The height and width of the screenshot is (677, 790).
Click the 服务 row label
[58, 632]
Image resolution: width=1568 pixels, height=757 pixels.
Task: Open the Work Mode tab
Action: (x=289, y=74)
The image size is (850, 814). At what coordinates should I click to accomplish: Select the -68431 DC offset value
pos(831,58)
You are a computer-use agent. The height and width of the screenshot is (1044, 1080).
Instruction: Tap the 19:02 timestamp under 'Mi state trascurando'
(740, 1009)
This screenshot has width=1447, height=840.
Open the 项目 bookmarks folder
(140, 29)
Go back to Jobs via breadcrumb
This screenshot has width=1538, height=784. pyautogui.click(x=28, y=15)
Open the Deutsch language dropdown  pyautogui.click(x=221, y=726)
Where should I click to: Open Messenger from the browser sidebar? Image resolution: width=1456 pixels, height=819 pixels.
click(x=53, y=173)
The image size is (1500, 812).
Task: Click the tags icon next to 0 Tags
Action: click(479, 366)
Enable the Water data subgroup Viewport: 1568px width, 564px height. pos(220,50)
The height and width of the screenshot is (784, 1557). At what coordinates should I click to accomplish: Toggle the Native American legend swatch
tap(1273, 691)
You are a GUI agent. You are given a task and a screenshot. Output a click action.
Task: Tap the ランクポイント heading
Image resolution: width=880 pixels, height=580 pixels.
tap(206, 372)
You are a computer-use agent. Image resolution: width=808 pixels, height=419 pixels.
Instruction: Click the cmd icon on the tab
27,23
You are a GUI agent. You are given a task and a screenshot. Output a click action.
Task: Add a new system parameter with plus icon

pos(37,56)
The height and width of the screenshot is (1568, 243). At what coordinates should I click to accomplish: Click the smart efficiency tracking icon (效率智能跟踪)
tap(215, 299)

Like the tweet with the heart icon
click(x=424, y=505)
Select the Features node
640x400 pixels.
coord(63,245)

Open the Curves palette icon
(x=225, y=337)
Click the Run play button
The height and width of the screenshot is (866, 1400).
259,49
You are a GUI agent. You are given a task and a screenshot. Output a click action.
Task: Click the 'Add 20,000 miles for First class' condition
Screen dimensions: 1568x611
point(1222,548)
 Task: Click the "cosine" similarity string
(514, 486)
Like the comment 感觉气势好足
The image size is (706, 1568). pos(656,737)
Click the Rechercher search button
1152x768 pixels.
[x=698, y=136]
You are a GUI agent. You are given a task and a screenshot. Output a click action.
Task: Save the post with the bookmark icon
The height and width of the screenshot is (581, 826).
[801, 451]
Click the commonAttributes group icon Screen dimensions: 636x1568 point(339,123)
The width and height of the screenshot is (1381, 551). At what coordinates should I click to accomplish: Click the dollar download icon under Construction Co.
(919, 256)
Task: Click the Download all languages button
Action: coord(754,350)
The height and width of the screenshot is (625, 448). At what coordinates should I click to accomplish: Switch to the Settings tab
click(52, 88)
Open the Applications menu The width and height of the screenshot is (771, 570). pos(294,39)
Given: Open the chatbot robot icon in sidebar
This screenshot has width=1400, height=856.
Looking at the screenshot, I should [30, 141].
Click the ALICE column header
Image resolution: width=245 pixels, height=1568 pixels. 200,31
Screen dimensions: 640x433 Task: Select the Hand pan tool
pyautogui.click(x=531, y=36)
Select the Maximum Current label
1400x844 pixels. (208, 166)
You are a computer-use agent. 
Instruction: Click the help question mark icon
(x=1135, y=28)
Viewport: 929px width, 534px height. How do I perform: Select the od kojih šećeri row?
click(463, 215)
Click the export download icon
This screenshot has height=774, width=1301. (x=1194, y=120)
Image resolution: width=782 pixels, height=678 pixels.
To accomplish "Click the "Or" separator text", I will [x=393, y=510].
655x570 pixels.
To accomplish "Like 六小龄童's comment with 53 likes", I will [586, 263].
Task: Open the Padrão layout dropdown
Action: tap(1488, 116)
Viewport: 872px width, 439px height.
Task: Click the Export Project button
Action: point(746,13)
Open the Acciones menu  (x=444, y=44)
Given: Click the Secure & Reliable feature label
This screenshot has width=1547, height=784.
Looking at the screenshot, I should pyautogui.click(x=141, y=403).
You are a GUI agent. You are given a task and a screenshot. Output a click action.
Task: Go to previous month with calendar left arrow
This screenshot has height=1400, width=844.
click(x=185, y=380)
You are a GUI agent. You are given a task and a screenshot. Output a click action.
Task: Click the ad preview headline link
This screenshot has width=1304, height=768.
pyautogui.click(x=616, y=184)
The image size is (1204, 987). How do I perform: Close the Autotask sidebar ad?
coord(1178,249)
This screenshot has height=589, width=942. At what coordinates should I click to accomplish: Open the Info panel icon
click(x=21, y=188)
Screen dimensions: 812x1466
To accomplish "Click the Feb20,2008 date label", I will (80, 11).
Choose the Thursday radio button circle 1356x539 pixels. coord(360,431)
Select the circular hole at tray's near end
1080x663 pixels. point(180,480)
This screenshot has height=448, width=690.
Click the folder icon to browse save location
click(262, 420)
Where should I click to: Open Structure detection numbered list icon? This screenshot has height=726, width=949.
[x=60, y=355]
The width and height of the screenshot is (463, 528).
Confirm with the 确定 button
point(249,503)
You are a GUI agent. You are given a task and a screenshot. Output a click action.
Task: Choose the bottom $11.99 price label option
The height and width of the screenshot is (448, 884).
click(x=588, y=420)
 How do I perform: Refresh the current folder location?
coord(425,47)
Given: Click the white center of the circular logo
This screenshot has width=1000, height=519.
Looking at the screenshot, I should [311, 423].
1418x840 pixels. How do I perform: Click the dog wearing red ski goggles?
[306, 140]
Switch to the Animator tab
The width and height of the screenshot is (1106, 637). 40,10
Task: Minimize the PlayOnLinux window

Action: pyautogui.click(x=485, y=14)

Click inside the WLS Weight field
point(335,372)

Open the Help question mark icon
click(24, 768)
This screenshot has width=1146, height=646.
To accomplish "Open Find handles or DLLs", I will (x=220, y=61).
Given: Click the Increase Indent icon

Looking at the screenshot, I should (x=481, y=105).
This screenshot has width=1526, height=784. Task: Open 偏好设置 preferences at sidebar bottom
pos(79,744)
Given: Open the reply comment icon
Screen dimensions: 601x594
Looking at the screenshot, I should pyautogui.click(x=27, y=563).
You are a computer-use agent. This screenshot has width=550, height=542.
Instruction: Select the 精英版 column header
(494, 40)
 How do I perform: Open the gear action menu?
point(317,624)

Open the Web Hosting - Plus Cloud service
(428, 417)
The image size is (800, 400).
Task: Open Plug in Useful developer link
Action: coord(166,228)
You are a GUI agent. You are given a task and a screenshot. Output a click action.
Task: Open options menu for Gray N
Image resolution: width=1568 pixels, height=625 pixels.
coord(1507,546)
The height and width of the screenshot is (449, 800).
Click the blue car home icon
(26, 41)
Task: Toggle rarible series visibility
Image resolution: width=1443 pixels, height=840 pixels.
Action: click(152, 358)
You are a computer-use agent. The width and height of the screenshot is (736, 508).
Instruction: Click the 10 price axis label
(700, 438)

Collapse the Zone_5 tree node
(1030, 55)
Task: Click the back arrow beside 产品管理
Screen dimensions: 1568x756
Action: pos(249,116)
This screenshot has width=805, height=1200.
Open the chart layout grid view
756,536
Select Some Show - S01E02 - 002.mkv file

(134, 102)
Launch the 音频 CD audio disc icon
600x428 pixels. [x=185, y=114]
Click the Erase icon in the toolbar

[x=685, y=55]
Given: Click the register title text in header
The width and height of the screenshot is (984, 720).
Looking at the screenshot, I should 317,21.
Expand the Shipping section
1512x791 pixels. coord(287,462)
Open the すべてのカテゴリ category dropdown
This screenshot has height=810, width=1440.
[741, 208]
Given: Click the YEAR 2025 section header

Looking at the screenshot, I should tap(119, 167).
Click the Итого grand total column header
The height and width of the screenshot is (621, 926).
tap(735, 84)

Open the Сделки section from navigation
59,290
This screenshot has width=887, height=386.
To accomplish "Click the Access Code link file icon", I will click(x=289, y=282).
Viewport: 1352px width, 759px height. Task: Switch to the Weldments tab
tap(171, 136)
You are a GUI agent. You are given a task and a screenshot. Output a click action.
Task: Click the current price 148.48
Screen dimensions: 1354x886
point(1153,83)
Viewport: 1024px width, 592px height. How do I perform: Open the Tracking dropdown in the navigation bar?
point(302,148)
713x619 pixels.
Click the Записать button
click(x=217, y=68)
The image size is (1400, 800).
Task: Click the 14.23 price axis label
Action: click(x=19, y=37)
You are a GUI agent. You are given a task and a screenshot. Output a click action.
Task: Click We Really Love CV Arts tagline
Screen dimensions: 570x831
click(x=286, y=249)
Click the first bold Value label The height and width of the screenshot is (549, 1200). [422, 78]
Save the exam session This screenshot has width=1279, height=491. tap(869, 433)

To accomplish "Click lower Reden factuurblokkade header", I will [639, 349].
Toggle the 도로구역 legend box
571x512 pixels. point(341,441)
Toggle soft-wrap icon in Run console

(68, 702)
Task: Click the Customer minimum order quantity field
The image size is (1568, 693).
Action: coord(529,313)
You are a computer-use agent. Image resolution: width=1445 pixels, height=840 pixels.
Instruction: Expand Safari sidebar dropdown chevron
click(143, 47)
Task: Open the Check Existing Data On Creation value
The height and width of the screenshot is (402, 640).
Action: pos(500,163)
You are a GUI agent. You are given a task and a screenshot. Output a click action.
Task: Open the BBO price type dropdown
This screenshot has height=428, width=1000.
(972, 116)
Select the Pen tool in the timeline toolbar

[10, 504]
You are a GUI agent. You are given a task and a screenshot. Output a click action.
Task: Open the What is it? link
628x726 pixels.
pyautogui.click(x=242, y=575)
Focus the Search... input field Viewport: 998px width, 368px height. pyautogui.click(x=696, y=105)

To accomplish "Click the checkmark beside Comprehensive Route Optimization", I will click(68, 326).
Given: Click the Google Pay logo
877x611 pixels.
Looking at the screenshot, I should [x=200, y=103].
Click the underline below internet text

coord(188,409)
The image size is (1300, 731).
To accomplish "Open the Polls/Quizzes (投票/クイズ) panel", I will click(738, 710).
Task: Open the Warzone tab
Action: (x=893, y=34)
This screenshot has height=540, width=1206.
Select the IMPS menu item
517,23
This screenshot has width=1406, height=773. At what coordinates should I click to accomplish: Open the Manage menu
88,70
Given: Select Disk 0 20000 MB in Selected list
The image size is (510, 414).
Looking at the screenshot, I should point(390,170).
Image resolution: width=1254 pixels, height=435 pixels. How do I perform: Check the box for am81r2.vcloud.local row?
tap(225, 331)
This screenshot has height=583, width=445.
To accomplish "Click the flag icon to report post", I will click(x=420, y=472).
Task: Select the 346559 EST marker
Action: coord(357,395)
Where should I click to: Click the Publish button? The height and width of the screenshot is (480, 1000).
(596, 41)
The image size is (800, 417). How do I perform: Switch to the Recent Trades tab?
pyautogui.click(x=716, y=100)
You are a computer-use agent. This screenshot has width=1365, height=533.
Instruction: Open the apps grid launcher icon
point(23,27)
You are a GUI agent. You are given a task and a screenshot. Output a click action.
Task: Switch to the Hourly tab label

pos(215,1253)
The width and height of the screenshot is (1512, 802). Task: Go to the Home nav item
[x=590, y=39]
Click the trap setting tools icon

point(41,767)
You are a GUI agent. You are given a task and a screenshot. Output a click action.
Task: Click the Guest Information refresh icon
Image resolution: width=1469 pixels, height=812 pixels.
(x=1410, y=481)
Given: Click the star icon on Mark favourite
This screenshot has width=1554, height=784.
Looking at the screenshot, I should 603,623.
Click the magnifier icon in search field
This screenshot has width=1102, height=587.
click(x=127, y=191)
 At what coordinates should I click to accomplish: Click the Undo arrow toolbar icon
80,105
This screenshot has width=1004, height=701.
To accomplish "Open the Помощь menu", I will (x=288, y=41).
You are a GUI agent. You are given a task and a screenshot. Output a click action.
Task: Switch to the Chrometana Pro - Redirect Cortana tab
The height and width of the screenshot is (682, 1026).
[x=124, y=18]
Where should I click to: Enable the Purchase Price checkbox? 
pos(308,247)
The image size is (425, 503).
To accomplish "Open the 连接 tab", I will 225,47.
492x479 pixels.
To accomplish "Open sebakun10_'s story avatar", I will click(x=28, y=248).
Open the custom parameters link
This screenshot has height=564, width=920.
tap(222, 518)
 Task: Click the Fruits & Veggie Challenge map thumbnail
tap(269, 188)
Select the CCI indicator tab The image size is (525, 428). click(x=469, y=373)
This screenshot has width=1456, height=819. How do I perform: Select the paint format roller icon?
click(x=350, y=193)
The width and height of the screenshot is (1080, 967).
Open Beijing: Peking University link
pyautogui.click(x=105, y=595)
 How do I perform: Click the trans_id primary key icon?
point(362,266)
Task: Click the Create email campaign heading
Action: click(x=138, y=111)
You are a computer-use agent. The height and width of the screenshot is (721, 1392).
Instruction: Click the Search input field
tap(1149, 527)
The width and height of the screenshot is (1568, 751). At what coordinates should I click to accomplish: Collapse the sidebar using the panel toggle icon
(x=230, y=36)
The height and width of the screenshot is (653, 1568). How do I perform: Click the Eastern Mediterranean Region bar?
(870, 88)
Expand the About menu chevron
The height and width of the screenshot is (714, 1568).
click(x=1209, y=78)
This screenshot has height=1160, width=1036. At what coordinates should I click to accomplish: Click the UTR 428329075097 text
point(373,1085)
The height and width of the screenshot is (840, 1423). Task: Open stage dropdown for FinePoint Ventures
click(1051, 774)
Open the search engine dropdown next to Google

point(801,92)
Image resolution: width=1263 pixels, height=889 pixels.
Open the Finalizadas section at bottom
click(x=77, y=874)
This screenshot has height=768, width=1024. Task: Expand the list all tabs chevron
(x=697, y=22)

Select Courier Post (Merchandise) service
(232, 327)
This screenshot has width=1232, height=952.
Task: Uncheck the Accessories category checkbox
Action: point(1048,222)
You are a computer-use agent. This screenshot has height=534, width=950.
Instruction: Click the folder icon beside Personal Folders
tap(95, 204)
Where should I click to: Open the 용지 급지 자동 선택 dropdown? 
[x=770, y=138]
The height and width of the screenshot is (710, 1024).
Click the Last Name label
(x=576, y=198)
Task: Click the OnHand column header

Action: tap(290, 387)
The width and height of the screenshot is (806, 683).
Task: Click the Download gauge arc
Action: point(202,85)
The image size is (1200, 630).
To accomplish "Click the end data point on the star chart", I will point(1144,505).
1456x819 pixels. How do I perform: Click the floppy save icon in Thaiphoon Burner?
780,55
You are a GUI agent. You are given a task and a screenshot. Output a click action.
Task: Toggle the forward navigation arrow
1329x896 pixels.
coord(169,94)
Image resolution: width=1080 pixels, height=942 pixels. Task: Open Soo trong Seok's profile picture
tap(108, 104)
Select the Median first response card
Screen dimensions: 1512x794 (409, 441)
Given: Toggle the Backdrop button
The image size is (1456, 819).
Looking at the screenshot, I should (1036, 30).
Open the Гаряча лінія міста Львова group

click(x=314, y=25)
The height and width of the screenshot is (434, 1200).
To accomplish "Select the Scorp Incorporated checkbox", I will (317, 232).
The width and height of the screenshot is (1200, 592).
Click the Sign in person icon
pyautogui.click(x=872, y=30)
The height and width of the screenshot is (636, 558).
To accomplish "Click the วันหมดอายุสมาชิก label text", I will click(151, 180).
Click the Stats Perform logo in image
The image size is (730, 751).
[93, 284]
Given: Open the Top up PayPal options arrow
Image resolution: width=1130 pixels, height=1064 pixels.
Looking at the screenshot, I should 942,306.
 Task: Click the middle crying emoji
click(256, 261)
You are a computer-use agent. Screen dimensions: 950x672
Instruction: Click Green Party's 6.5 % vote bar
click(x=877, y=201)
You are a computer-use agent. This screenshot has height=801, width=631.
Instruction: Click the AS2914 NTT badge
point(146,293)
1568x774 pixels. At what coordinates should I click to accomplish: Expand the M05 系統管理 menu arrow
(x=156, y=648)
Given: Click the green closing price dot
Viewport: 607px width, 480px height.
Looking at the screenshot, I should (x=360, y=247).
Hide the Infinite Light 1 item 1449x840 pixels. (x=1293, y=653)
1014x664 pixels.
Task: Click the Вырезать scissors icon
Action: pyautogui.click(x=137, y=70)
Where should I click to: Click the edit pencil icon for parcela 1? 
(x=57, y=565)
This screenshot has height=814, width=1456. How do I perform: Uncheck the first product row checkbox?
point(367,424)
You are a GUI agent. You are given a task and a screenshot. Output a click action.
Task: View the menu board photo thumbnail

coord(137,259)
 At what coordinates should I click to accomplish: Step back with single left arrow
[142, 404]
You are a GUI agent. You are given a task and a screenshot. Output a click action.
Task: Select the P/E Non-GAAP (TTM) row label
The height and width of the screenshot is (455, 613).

* **Exercise**
Locate each line of the data above that contains the word "Expand", and copy those lines. Matching is case-sensitive.

* **Answer to the exercise**
Expand the Shipping section
Instruction: Expand Safari sidebar dropdown chevron
Expand the About menu chevron
This screenshot has height=768, width=1024. Task: Expand the list all tabs chevron
1568x774 pixels. At what coordinates should I click to accomplish: Expand the M05 系統管理 menu arrow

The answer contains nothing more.